Sitting there in the basement of the church over a potluck after service. The food Midwest bland. The metal chair uncomfortable and made even worse by my uncomfortable dress clothes. We were poor and so the outfit was shoddy. Wal-Mart dress clothes. Shoes that didn’t fit. A button-up always on the verge of disintegrating. I was moving some boring mac & cheese around on my paper Dixie plate and wondering when I could get out of there.
I was always awkward and anxious, hypervigilant from years of abuse, and so, from even a young age, I was listening to conversations around me. Always ready for a change in tone that signaled anger or to find some information that could be useful. I didn’t know it then, but what I was about to hear would pay off for years to come.
“I told him, you think God doesn’t want us to drive a nice car?”
At first, I didn’t think I’d heard it right. The words were so preposterous together. Our baptist church and its congregation were very modest. Our preachers warned us of greed and avarice. And, what was more, I just couldn’t wrestle my concept of God into shape with the idea of a luxury automobile.
The conversation continued and I heard a rudimentary but telling description of what would come to be called the Prosperity Gospel, or consumer Christianity. God as the most powerful being in the universe apparently bestowed upon his chosen few a life full of riches and unimaginable comforts. Which stood in almost complete contrast to the God I had been told about. A vengeful, watchful deity that demanded worship and gave only tests to determine our faith.
What stood out to me, in that moment, was another aspect of what I had been taught. That I and everyone I knew was subject to temptation by a fallen angel named Satan who played on our most selfish desires and wants. Who lurked around every corner, ready to capitalize on our greed and our pride. Who would promise us anything - riches, houses, and power - should we give him our allegiance.
I couldn’t even begin to tell you how many people sent me the “God Made Trump” ad. Within an hour of this thing rearing its ugly head over at Truth Social I bet I’d received two dozen links. One came with the message “Honest to god, I never believed you when you said they see him as a messiah.”
And of course that person couldn’t. A third-rate reality TV conman makes for a pretty damn bad messianic candidate, and yet here we are.
If you haven’t watched this insipid nonsense, I suggest you do. It is a perfect rundown of exactly how the Christian Nationalist Cult of the Shining City sees Donald Trump. A powerful and competent warrior with a literal heart of gold. Never mind how utterly delusional it all is. The sacrilege is what we need to address.
I have been pretty open about the fact that I believe MAGA is a religious cult. I first touched on the fact in my 2016 reportage, covered it in American Rule: How A Nation Conquered The World But Failed Its People, and put the movement into the broader context of historical white supremacy and the weaponization of Christianity in The Midnight Kingdom: A History of Power, Paranoia, and the Coming Crisis. And nothing I have seen has done anything besides fortify my total and utter faith in that fact.
The “God Made Trump” advertisement is new ground, however.
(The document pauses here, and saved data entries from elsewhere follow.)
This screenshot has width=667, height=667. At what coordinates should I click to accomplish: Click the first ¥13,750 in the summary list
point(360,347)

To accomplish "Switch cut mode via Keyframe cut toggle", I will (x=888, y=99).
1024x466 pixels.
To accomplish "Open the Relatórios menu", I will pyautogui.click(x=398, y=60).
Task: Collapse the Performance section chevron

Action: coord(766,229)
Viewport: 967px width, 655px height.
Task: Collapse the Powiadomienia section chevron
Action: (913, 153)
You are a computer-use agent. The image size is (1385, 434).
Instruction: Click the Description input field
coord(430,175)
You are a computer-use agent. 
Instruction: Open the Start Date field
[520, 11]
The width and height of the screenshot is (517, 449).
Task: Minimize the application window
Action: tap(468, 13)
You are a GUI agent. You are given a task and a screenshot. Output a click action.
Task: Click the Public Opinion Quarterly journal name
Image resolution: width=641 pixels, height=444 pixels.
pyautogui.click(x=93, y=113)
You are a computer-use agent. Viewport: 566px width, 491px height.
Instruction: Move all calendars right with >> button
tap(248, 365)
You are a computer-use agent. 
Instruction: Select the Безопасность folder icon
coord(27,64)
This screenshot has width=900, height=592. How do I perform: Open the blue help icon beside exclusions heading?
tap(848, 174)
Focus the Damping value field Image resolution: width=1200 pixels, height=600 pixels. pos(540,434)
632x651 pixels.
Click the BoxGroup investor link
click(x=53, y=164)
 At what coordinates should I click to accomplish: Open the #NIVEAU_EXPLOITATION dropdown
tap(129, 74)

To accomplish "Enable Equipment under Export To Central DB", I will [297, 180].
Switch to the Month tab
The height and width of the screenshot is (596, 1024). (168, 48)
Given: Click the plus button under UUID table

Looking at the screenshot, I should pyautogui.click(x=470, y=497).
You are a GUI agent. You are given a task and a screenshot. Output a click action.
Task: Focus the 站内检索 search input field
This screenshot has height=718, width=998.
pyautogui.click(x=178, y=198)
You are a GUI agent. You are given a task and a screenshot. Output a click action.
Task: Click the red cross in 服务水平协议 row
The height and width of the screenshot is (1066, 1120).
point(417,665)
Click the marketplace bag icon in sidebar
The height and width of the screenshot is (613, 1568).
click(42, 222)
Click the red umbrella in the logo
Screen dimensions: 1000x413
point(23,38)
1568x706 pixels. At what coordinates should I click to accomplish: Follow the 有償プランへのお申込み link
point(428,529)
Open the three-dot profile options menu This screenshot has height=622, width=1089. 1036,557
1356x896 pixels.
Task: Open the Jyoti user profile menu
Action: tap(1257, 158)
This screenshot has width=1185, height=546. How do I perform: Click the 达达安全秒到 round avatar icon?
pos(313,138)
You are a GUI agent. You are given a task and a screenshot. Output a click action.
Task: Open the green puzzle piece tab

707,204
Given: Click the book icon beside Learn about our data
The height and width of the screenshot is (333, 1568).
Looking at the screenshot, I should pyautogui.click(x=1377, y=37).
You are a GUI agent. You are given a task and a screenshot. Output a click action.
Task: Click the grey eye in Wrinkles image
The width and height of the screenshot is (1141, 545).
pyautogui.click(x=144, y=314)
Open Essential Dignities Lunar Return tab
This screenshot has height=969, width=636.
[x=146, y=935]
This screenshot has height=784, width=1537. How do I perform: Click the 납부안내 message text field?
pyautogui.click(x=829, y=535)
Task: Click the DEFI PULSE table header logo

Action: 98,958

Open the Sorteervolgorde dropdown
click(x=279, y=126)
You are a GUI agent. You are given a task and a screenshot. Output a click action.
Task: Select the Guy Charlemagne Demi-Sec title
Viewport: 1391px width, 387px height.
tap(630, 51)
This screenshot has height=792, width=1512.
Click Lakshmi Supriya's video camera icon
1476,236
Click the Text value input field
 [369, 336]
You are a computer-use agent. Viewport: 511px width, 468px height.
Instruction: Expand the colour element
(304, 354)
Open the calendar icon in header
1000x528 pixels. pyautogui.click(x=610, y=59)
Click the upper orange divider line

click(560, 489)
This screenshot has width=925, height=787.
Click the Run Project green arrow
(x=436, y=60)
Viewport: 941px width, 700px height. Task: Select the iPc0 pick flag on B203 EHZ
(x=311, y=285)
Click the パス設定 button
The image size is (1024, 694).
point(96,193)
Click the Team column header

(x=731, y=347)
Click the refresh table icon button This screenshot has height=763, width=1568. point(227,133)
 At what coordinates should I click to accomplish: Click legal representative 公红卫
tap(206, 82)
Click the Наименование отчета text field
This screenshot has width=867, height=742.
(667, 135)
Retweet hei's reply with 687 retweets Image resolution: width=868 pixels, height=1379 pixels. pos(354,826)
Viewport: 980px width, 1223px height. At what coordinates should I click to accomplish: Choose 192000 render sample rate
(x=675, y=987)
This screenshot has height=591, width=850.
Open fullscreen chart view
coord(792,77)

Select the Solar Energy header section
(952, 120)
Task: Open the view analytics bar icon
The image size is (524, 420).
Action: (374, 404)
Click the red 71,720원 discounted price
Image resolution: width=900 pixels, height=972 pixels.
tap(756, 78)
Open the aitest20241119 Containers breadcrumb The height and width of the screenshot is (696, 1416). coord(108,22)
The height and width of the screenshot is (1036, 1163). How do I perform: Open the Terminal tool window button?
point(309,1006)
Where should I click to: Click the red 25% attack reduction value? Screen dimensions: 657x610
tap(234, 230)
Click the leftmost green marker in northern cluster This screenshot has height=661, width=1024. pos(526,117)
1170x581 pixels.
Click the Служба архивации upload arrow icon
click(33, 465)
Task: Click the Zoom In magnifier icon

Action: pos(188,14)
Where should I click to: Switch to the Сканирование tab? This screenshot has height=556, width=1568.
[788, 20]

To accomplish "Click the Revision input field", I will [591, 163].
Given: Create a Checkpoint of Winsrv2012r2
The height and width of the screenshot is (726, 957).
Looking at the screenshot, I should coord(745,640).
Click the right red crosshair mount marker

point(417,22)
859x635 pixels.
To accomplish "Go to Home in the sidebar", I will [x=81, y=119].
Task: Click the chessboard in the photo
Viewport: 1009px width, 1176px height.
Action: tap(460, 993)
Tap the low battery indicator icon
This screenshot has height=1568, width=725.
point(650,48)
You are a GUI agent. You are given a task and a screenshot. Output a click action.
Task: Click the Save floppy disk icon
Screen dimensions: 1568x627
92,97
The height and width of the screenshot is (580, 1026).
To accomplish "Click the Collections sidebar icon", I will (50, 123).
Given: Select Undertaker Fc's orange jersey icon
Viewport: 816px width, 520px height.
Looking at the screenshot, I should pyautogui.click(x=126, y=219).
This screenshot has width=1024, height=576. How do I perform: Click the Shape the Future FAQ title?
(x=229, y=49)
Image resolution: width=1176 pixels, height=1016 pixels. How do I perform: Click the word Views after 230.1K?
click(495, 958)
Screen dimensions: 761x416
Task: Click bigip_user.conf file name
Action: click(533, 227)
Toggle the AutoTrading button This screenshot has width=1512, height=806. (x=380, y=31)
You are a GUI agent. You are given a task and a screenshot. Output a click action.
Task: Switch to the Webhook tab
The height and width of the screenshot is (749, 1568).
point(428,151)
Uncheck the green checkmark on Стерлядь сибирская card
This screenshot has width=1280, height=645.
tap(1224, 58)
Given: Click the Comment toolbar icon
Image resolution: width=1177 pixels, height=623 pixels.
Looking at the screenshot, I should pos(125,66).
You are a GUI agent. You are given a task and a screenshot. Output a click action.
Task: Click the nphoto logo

A crystallization of what has been largely kept underneath the surface of MAGA. There, of course, Christian Nationalist churches where deranged preachers tell their parishioners that God on high sent Trump to smite his enemies. There are forums and unwell groups that hold this philosophy and pump out memes and posts that will make your hair turn white. But this is a perfect distillation of a belief that has been percolating and marinating for a while now.
As we enter 2024 and face an election in which Trump has already declared himself the “retribution” for those who had been “wronged and betrayed,” in which Trump has already framed and given context by traveling to Waco, TX where another messianic madman led his flock to destruction, we are watching the evolution we all knew was coming. But we had yet to realize just how powerful and dangerous it could be.
And so we must look deeper and steel ourselves against it.